O primeiro desses sistemas está ligado às emoções e à motivação e envolve áreas cerebrais que respondem às recompensas. Estudos recentes sugerem que os adolescentes são destemidos não porque ignoram ou subestimam o risco mas porque sobrestimam as recompensas –  ou seja, sentem as recompensas como mais recompensadoras do que um adulto ou uma criança pequena. Estes centros de recompensa estão muito mais ativos no cérebro adolescente do que no do adulto ou da criança. Pensemos na intensidade incomparável do primeiro amor, daquela vez que ganhamos o campeonato de futebol da escola, das primeiras festas, na intensidade com que ainda hoje recordamos esses tempos dourados – tudo era realmente mais intenso então!

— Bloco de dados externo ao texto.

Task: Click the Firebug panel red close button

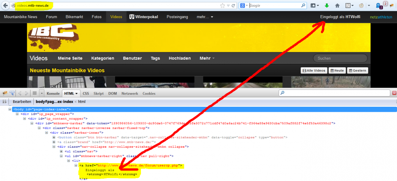Action: click(394, 93)
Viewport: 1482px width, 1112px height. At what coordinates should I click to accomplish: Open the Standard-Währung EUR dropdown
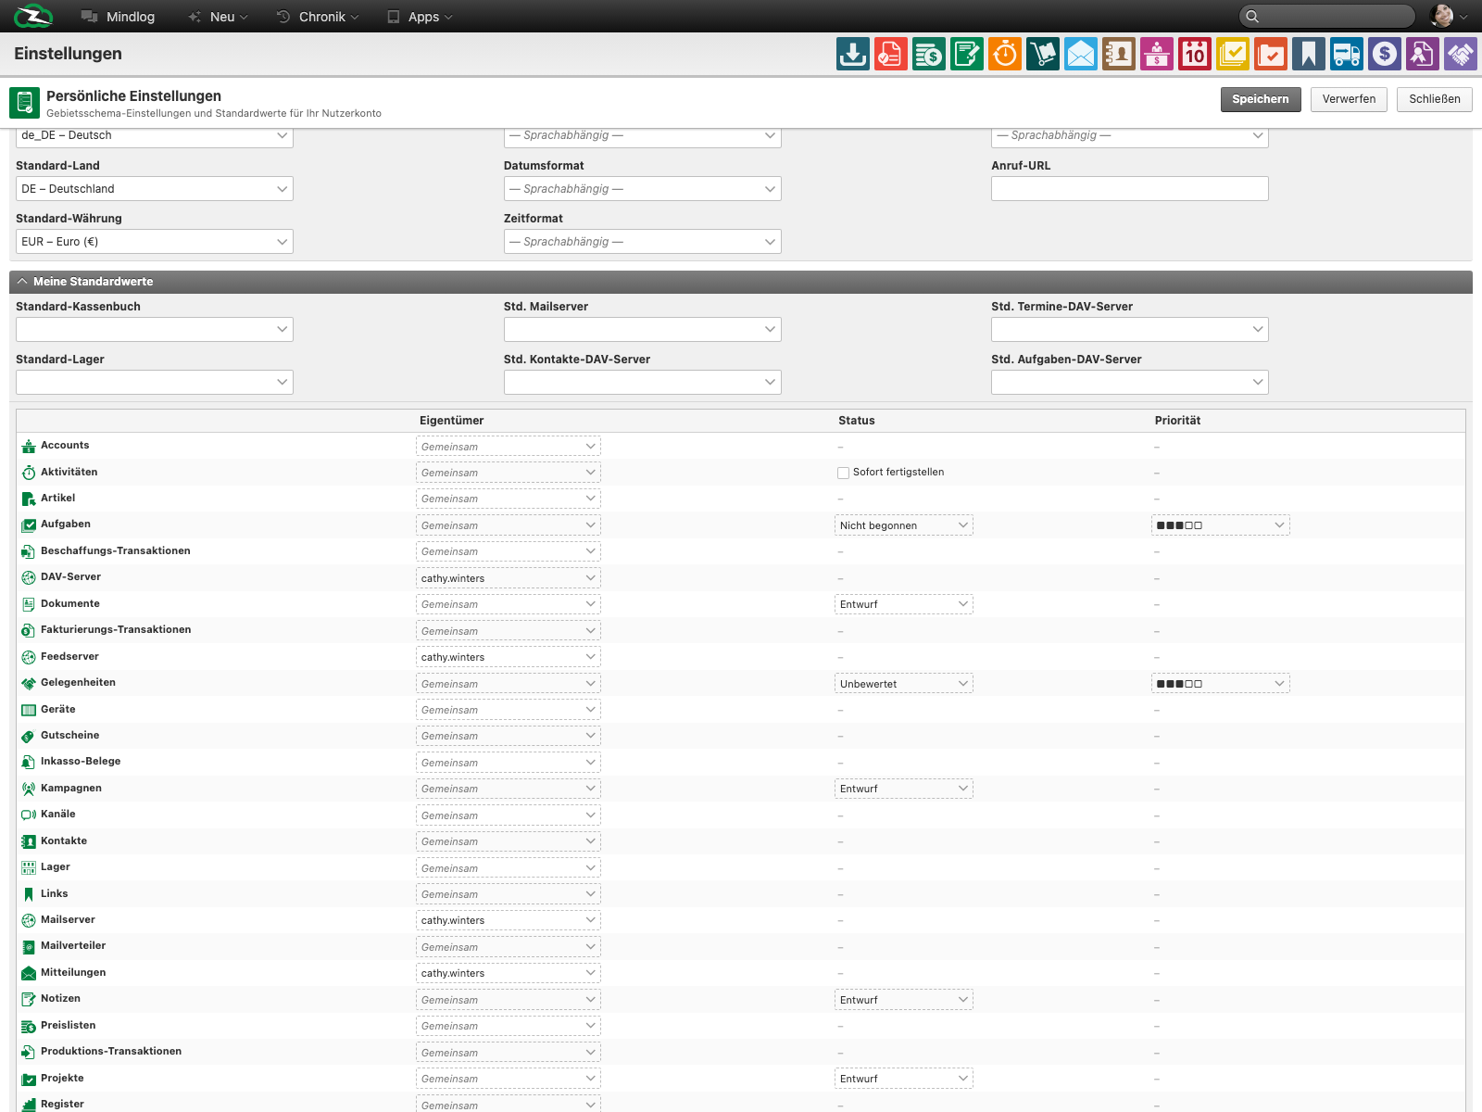pos(155,242)
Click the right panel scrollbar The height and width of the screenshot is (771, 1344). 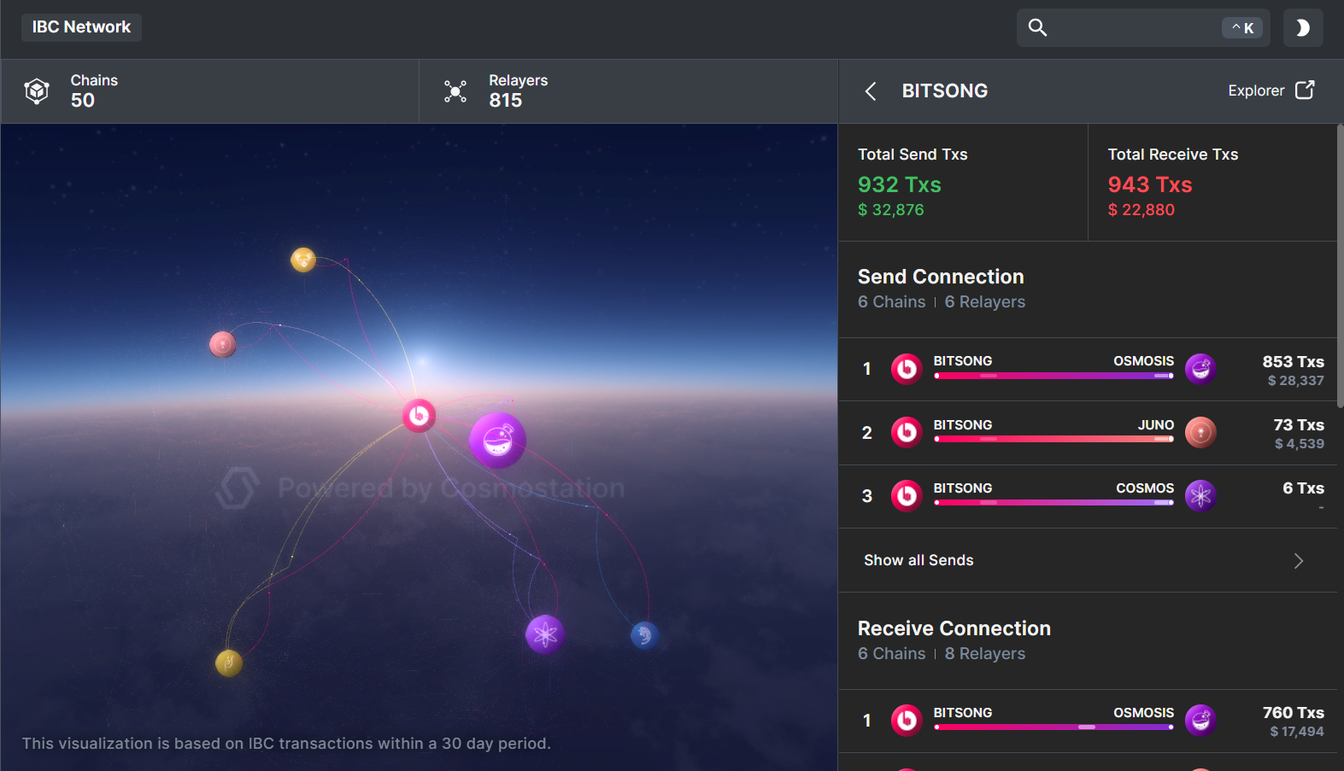[1339, 265]
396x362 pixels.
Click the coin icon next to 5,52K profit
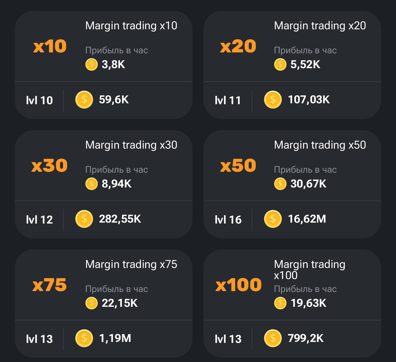[280, 65]
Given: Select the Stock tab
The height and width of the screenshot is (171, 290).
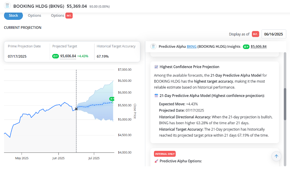Looking at the screenshot, I should 13,15.
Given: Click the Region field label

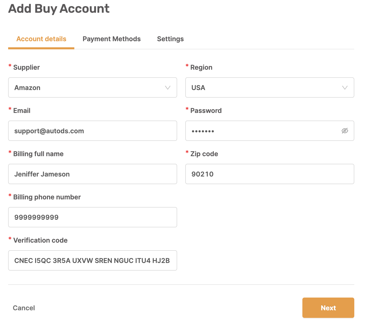Looking at the screenshot, I should click(x=201, y=67).
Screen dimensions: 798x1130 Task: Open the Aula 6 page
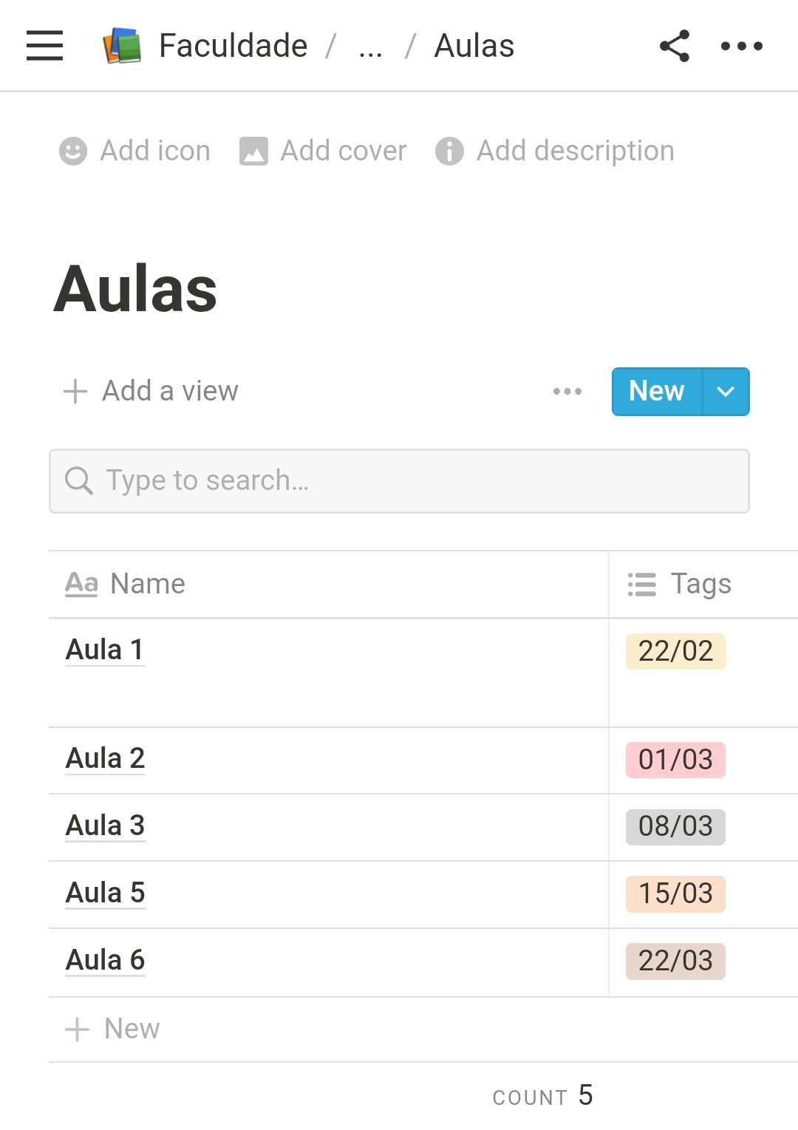[105, 960]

Assim, o que os teenagers querem acima de tudo são recompensas sociais, especialmente as que dizem respeito aos seus pares. De um ponto de vista evolucionário isto faz todo o sentido: depois do nosso longo período protegido de aprendizagem e imaginação ( infância) haverá um momento em que teremos que deixar a bolha segura da família, pegar no que aprendemos como criança e aplica-lo ao mundo real.

Tornarmo-nos adultos significa deixar o mundo dos nossos pais e começar a fazer o nosso caminho em direção ao futuro, que vamos partilhar com os nossos pares. A puberdade não só ativa o sistema emocional e motivacional com uma nova força, como o direciona para fora da família em direção ao mundo dos nossos pares.

Se este primeiro sistema do modelo de dois sistemas envolve a motivação, o segundo sistema envolve o controlo.

O córtex pre-frontal desenvolve-se então, para dar uma ajuda a guiar as outras partes do cérebro , incluindo a partes que governam a motivação e as emoções. Este é o sistema que inibe impulsos e guia a tomada de decisões, que encoraja o planeamento de longo termo e atrasa a gratificação. E este é o sistema que permite alcançar o domínio e a maestria em algo.

Este sistema de controlo depende muito mais da aprendizagem do que o anterior. Torna-se cada vez mais eficiente durante a infância média e continua a desenvolver-se durante a adolescência até cerca dos vinte anos, conforme ganhamos mais e mais experiência. Ou seja, começamos a tomar boas decisões por poder ir tomando não tão boas decisões e depois conseguir corrigi-las. Conseguimos ser um adulto que prevê e planeia com eficácia fazendo planos, implementando-os e vendo os resultados, durante a adolescência. O domínio vem com a experiência.

No passado distante ( e talvez num não tão distante assim!) estes sistemas de motivação e controlo estavam altamente sincronizados. As crianças tinham, nas gerações anteriores, muitas possibilidades para praticar as competências de que precisariam para atingir os seus objetivos em adultos, e assim transformarem-se em experientes planeadores e atores principais da sua vida, mais tarde.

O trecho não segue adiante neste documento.